Help on function split_dataset_test_train in module src.data.transformers:

split_dataset_test_train(dset, dump_path=None, dump_metadata=True, force=True, create_dirs=True, **split_opts)
    Transformer that performs a train/test split.
    
    This transformer passes `dset` intact, but creates and dumps two new
    datasets as a side effect: {dset.name}_test and {dset.name}_train
    
    Parameters
    ----------
    dump_metadata: boolean
        If True, also dump a standalone copy of the metadata.
        Useful for checking metadata without reading
        in the (potentially large) dataset itself
    dump_path: path. (default: `processed_data_path`)
        Directory where data will be dumped.
    force: boolean
        If False, raise an exception if any dunp files already exists
        If True, overwrite any existing files
    create_dirs: boolean
        If True, `dump_path` will be created (if necessary)
    **split_opts:
        Remaining options will be passed to `train_

In [51]:
workflow.get_transformer_list()

[{'output_dataset': 'f-mnist_train',
  'raw_dataset_name': 'f-mnist',
  'raw_dataset_opts': {'kind': 'train'}},
 {'output_dataset': 'f-mnist_test',
  'raw_dataset_name': 'f-mnist',
  'raw_dataset_opts': {'kind': 'test'}},
 {'output_dataset': 'lvq-pak', 'raw_dataset_name': 'lvq-pak'},
 {'raw_dataset_name': 'lvq-pak',
  'transformations': [['train_test_split',
    {'random_state': 6502, 'test_size': 0.2}]]},
 {'output_dataset': 'lvq-pak', 'raw_dataset_name': 'lvq-pak'},
 {'raw_dataset_name': 'lvq-pak',
  'transformations': [['train_test_split',
    {'random_state': 6502, 'test_size': 0.2}]]}]

In [35]:
transform_pipeline = [("train_test_split", {'random_state':6502, 'test_size':0.2})]
workflow.add_transformer(from_raw='lvq-pak',
                         suppress_output=True,
                         transformations=transform_pipeline)

In [36]:
logger.setLevel(logging.INFO) # This step is a bit noisy, otherwise.
workflow.apply_transforms()
logger.setLevel(logging.DEBUG)

2018-10-17 13:46:58,898 - transform_data - INFO - Writing transformed Dataset: f-mnist_train
2018-10-17 13:47:00,262 - transform_data - INFO - Writing transformed Dataset: f-mnist_test
2018-10-17 13:47:00,353 - transform_data - INFO - Writing transformed Dataset: lvq-pak
2018-10-17 13:47:00,784 - transformers - INFO - Writing Transformed Dataset: lvq-pak_train
2018-10-17 13:47:01,053 - transformers - INFO - Writing Transformed Dataset: lvq-pak_test
2018-10-17 13:47:01,171 - transform_data - INFO - Writing transformed Dataset: lvq-pak
2018-10-17 13:47:01,546 - transformers - INFO - Writing Transformed Dataset: lvq-pak_train
2018-10-17 13:47:01,935 - transformers - INFO - Writing Transformed Dataset: lvq-pak_test


Notice there are now 2 new datasets: `lvq-pak_test` and `lvq-pak_train`

In [37]:
workflow.available_datasets()

['lvq-pak_test', 'f-mnist_train', 'lvq-pak', 'lvq-pak_train', 'f-mnist_test']

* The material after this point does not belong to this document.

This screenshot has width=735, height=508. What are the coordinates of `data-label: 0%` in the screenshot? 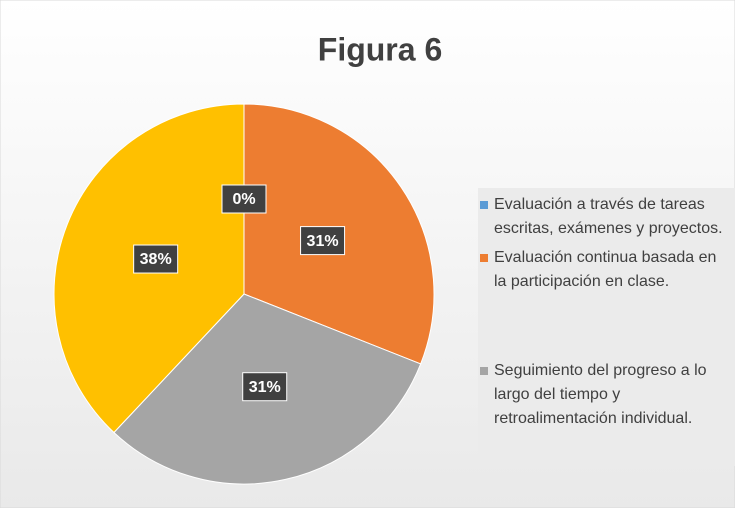 It's located at (244, 200).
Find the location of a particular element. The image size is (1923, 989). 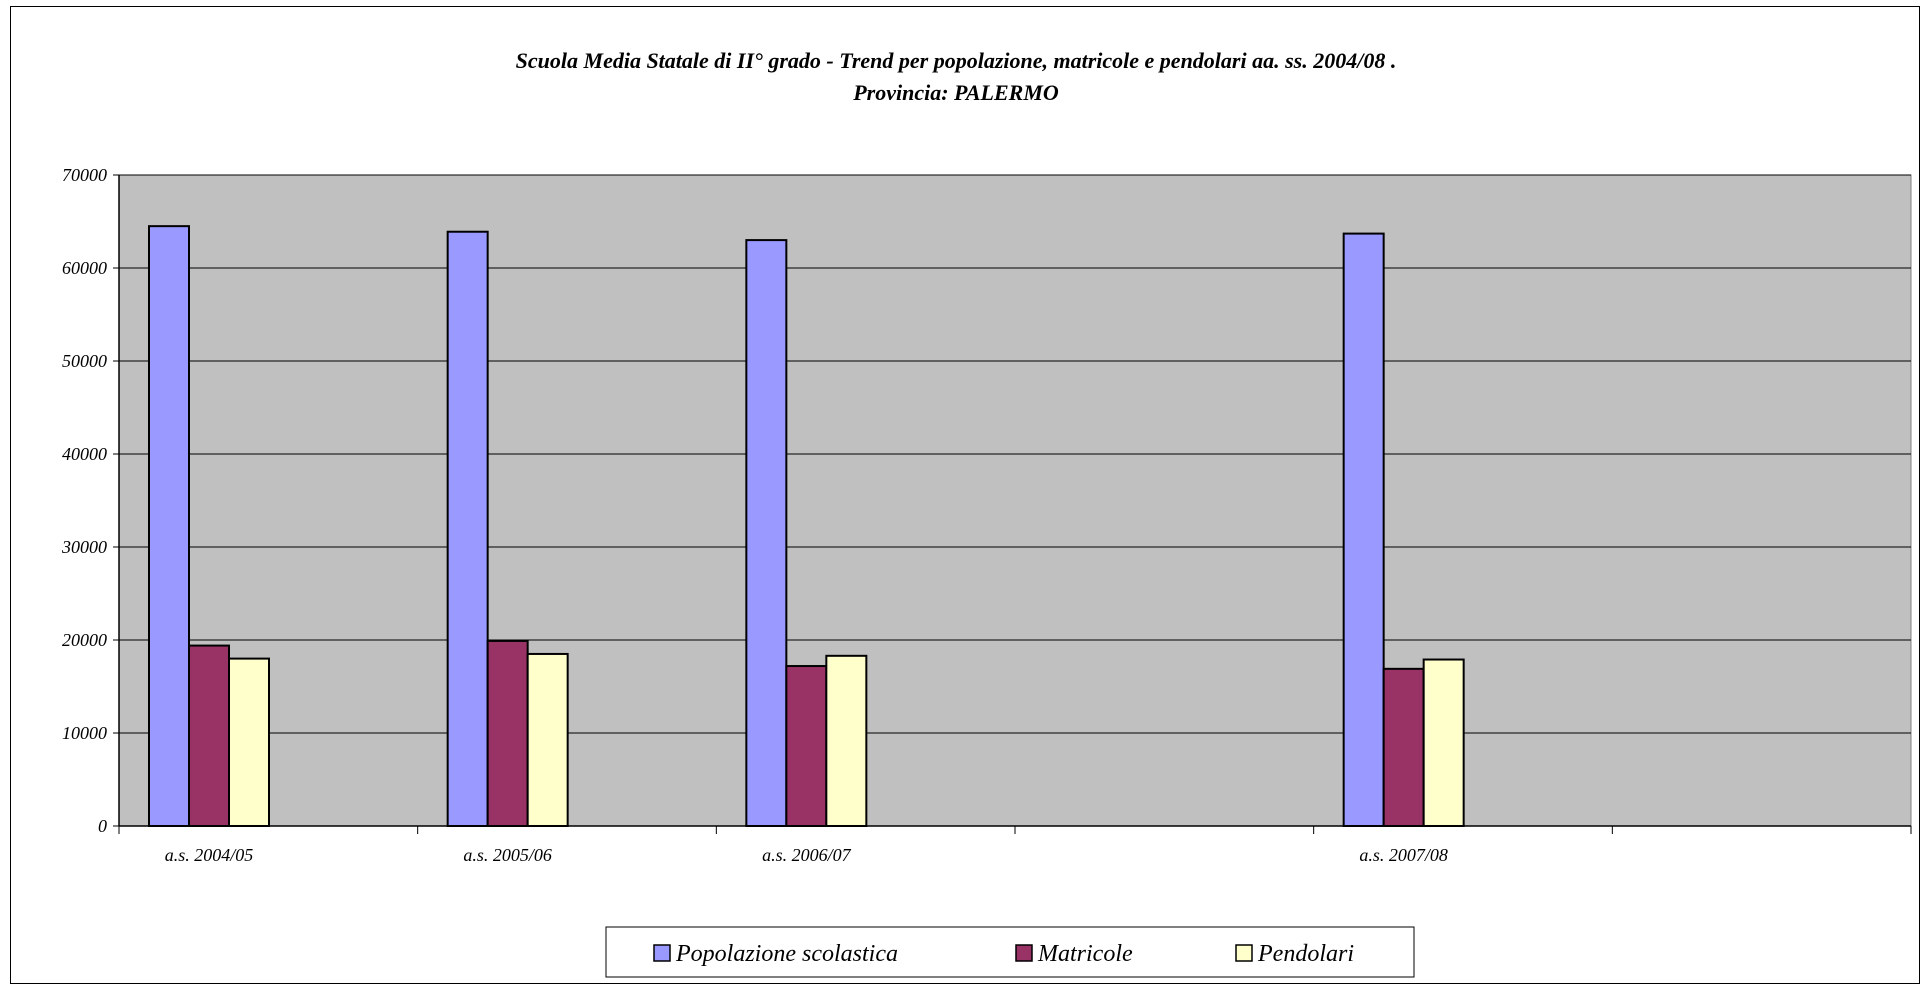

chart-subtitle: Provincia: PALERMO is located at coordinates (956, 92).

We can now load the split data. The metadata now reflects the options that were used to generate this split.

In [38]:
ds = Dataset.load('lvq-pak_train')
ds.SPLIT_OPTS

{'random_state': 6502, 'test_size': 0.2}

In general, any other munging that we want to do to our data can be done via a **transformer**. That way, our RawDataset stays **read-only**, and all of our munging is scripted and reproducible. Furthermore, we can easily access our transformed data whenever we need to.